SII 1.154: original edition by Eugen Hultzsch – PART IV. ADDENDA. No. 154. A ROCK-INSCRIPTION AT THE FORT OF GUTTI.

Editor: Emmanuel Francis.

Identifier: DHARMA_INSSIIv01p0i0154.

Summary: This inscription is engraved on a rock not far from the summit of the fort of Gutti (Gooty) in the Anantapur District1 and consists of one verse in the Sragdharā metre. At the time of the inscription, the fort of Gutti (Gutti-durga) belonged to king Bukka. By this, the well-known king of the first dynasty of Vijayanagara, whose inscriptions range between Śaka 1276 [current] and 1290 [expired],2 seems to be meant. Besides the subjoined inscription, the fort of Gutti bears three very rough rock-inscriptions in Kanarese of Tribhuvanamalladeva, i.e., of the Western Chālukya king Vikramāditya VI., surnamed Tribhuvanamalla. The dates of two of them, which I succeeded in making out, are recorded in the new era started by Vikramāditya VI., the Chāḷukya-Vikrama-varsha, which, according to Mr. Fleet,3 began with the king’s accession in Śaka 997 [expired]. The two inscriptions are dated in the 46th and 47th years, which corresponded to the cyclic years Plava and Śubhakṛit, i.e., Śaka 1043 and 1044 [expired] or A.D. 1121-22 and 1122-23.

Hand description:

Language: Sanskrit.

Repository: South Indian Inscriptions (Original Edition) (south-indian-inscriptions).

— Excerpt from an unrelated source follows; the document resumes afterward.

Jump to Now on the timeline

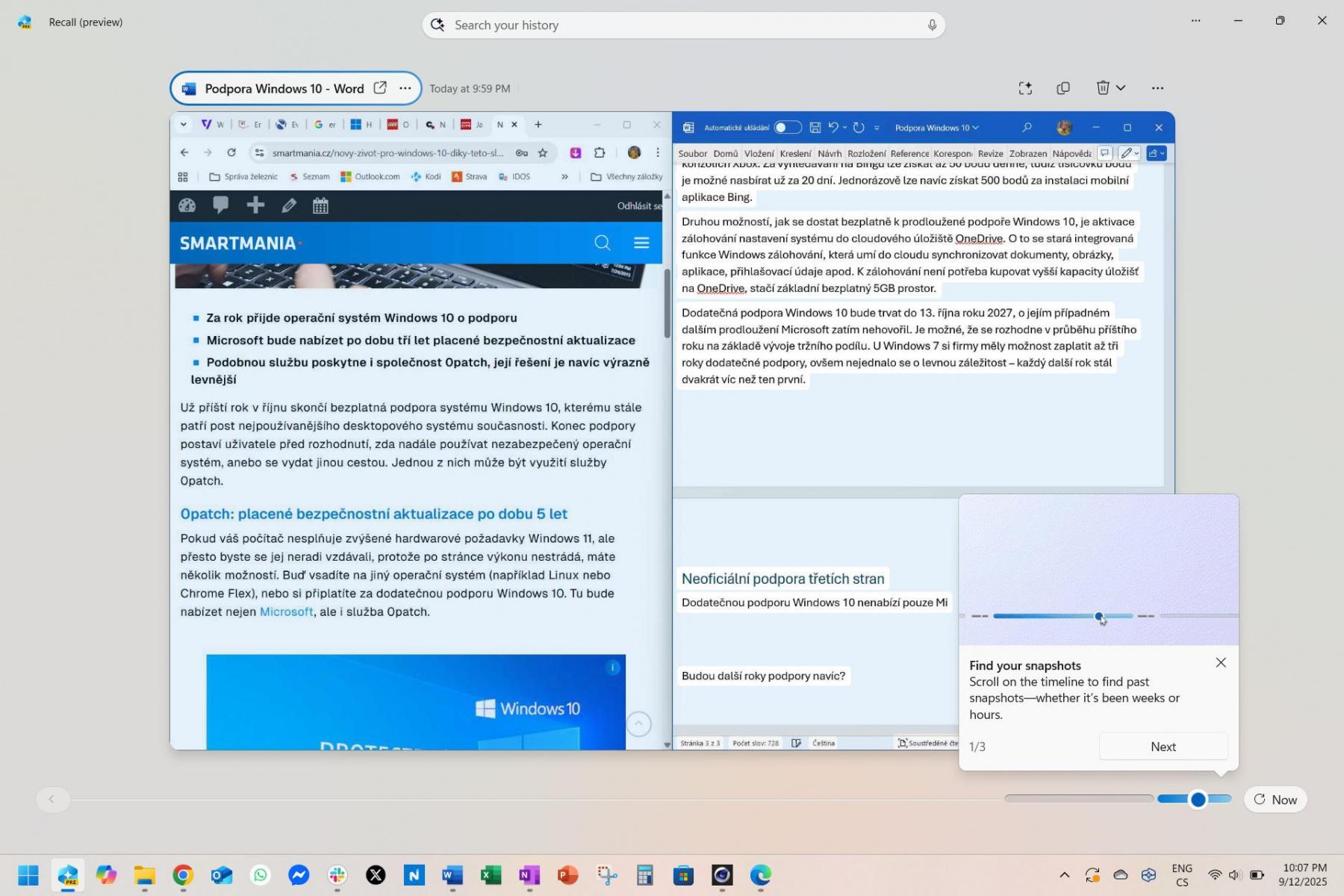point(1275,800)
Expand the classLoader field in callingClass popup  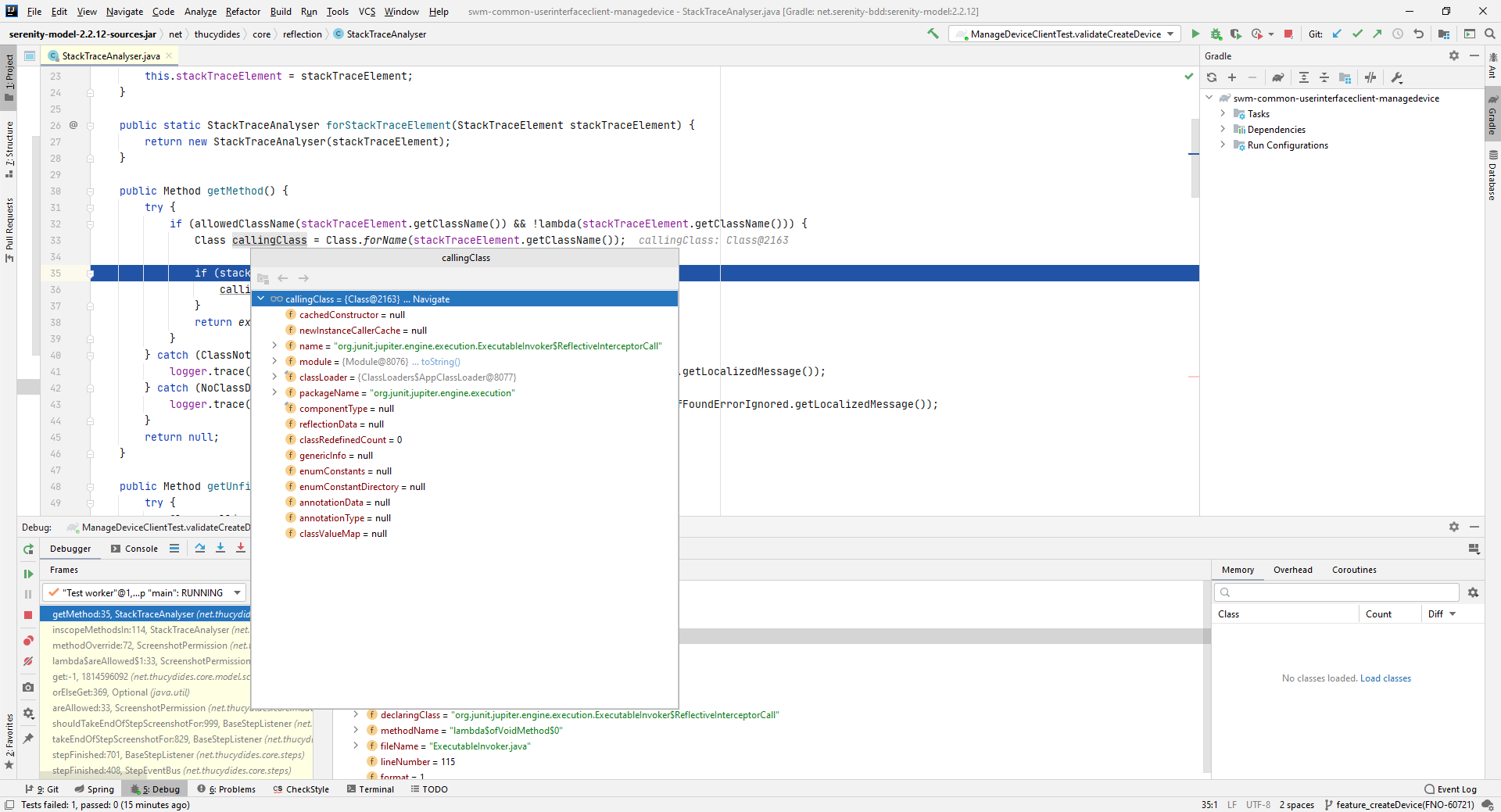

Version: (3cdd373), last modified (829da8c).

Edition

⟨1⟩ śrī [||]

I. Sragdharā

durggāṇāṁ sārvvabhaumo dharaṇitalamahā⟨2⟩rājyacakrasya nābhiḥ

a

śrībukkakṣoṇībhartturjjaga⟨3⟩davanak¿ru?⟨ṛ⟩te viṣṇumūrtyaṁtarasya [|]

b

lakṣmīnātha⟨4⟩sya saṁpadnurukaraṇacaṇo dakṣiṇāvartta⟨5⟩śaṁkhaḥ

c

prācīnaḥ pāṁcajaṁnyo jaya⟨6⟩ti girivaro guttidurggābhidhānaḥ [||]

d

Translation by Hultzsch 1890

Prosperity! Victorious is the king of forts, the best of mountains, Gutti-durga by name! (This mountain is) the nave of the wheel of the sovereignty over the whole earth of the illustrious king Bukka, the lord of fortune, who is another form (assumed by) Vishṇu for protecting the world, (and it is his) ancient auspicious4 conch-shell with convolutions from left to right (dakshiṇāvarta-śaṅkha),—5 (and thus resembles) the centre of the discus of (Vishṇu) the lord of Lakshmī, and his conch-shell Pāñchajanya.

Bibliography

Digital edition of SII 1.154 by Hultzsch 1890 converted to DHARMA conventions by Emmanuel Francis.

Primary

[SII] Hultzsch, Eugen Julius Theodor. 1890. South-Indian inscriptions, Tamil and Sanskrit, from stone and copper-plate edicts at Mamallapuram, Kanchipuram, in the North Arcot district, and other parts of the Madras Presidency, chiefly collected in 1886-87. Volume I. South Indian Inscriptions 1. Madras: Government Press. Page 167, item 154.

Notes

  1. 1. Mr. Sewell’s Lists of Antiquities, Vol. I, p. 115.
  2. 2. See page 161, above.
  3. 3. Ind. Ant. Vol. VIII, pp. 187 ff.
  4. 4. Literally: “which is known to increase prosperity.”
  5. 5. According to Pramadādāsa Mitra’s translation of the Sāhityadarpaṇa, p. 98, note, “such a conch-shell is believed to ensure prosperity to the house in which it remains.” In the present inscription, the simile seems to have been suggested by the shape of the mountain, and by the windings of the road which leads up to the fort.